__WHAT IS EXPECTED__:
What you return should be the lines from the one with "Click the Recent clock icon" through the one with "The height and" in the data below, reproduced exactly with both ends, and no pictures at all.
--- EXTRACTED INFORMATION Enclosed Below ---
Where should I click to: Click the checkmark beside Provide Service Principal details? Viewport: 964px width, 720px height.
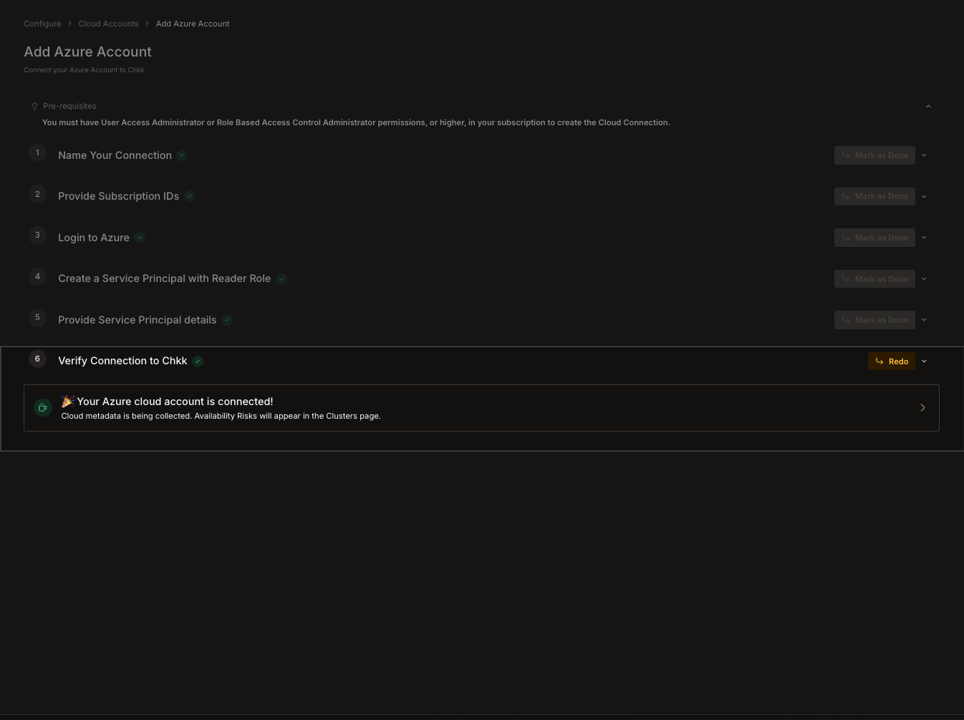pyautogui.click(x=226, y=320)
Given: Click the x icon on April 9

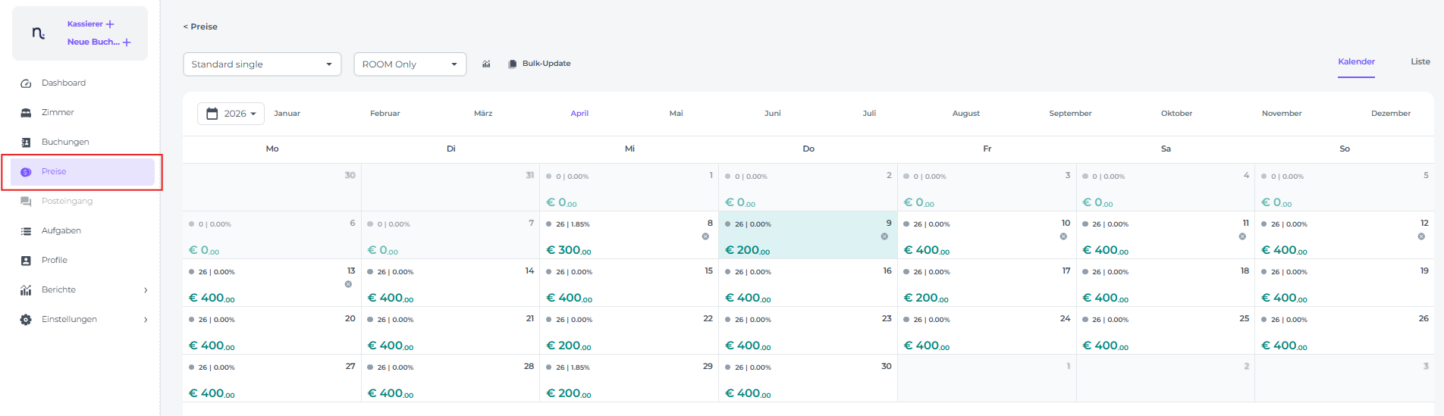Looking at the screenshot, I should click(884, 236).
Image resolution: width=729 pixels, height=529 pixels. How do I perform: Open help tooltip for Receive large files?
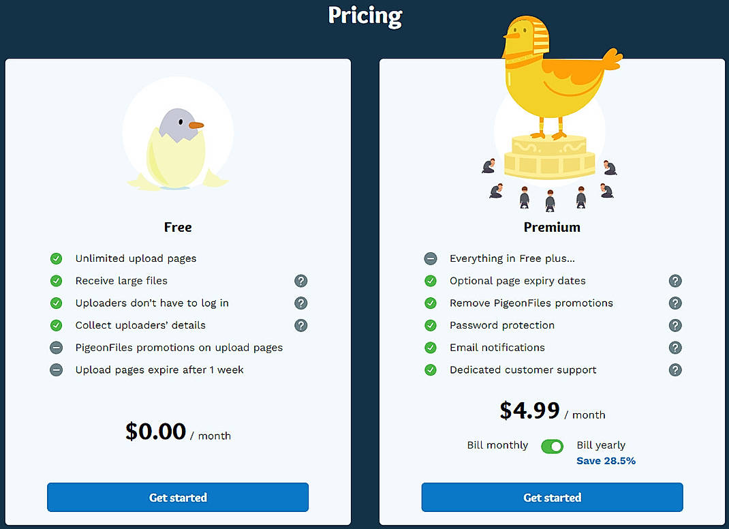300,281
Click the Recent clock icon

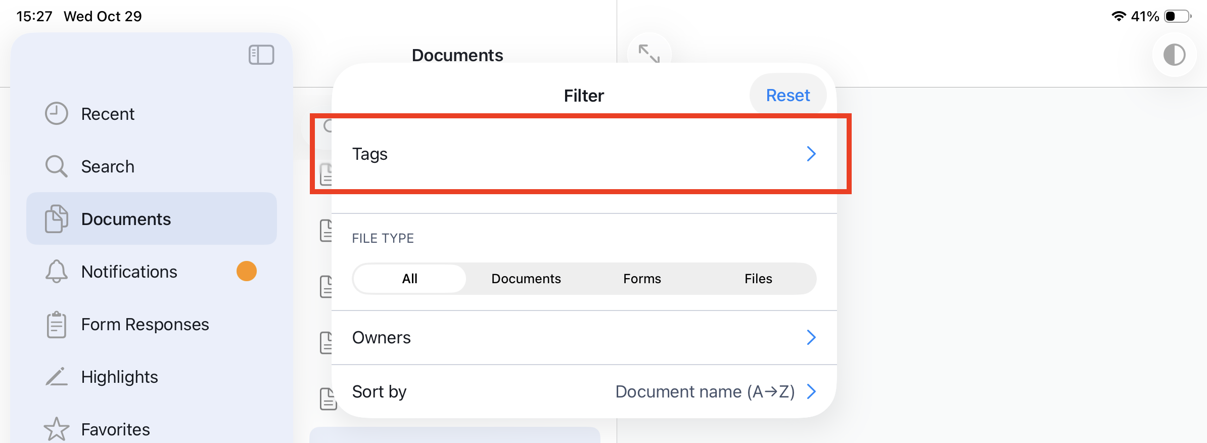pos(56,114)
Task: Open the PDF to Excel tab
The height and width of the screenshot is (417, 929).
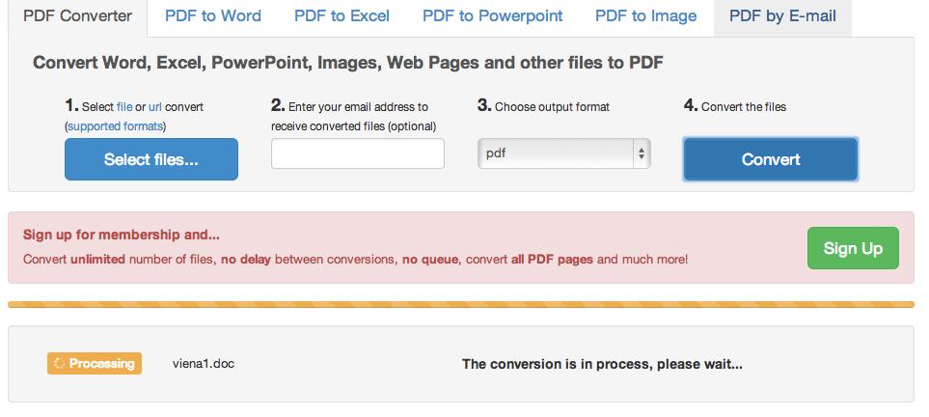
--- End of Enclosed EXTRACTED INFORMATION ---
--- EXTRACTED INFORMATION Enclosed Below ---
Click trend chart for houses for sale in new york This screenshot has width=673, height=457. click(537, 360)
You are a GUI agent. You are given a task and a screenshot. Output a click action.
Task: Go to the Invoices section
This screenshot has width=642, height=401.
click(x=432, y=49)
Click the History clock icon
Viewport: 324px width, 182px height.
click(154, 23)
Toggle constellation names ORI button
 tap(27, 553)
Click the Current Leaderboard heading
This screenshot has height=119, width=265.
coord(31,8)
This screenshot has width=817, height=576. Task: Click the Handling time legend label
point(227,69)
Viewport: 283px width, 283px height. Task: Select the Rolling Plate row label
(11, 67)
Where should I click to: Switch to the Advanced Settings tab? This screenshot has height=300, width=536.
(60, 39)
--- End of Enclosed EXTRACTED INFORMATION ---
--- EXTRACTED INFORMATION Enclosed Below ---
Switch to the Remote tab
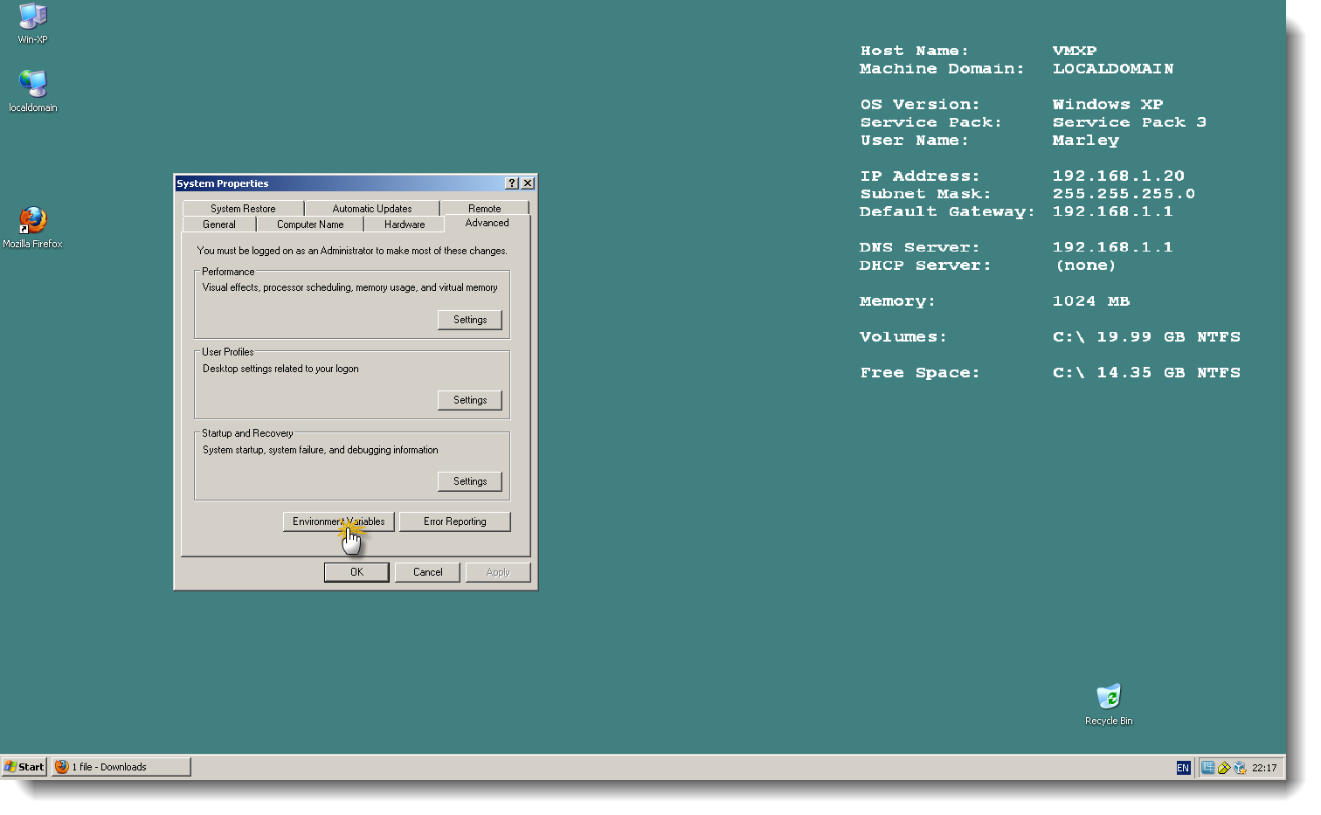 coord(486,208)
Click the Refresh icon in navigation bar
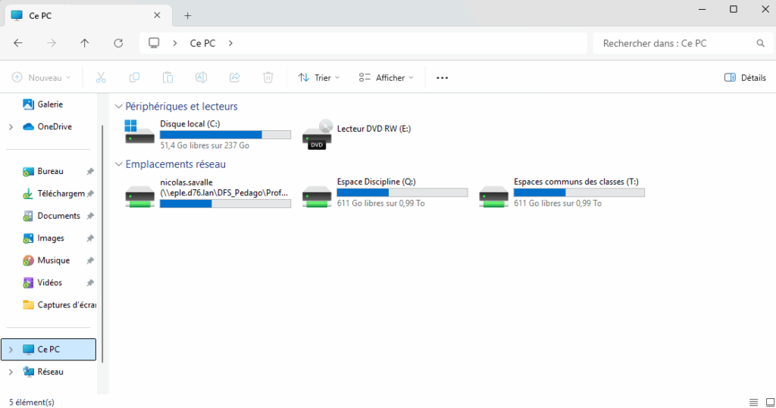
--- End of Enclosed EXTRACTED INFORMATION ---
__FINAL ANSWER__:
Click the Recent clock icon

pos(56,114)
Task: Open the PDF to Excel tab
The height and width of the screenshot is (417, 929).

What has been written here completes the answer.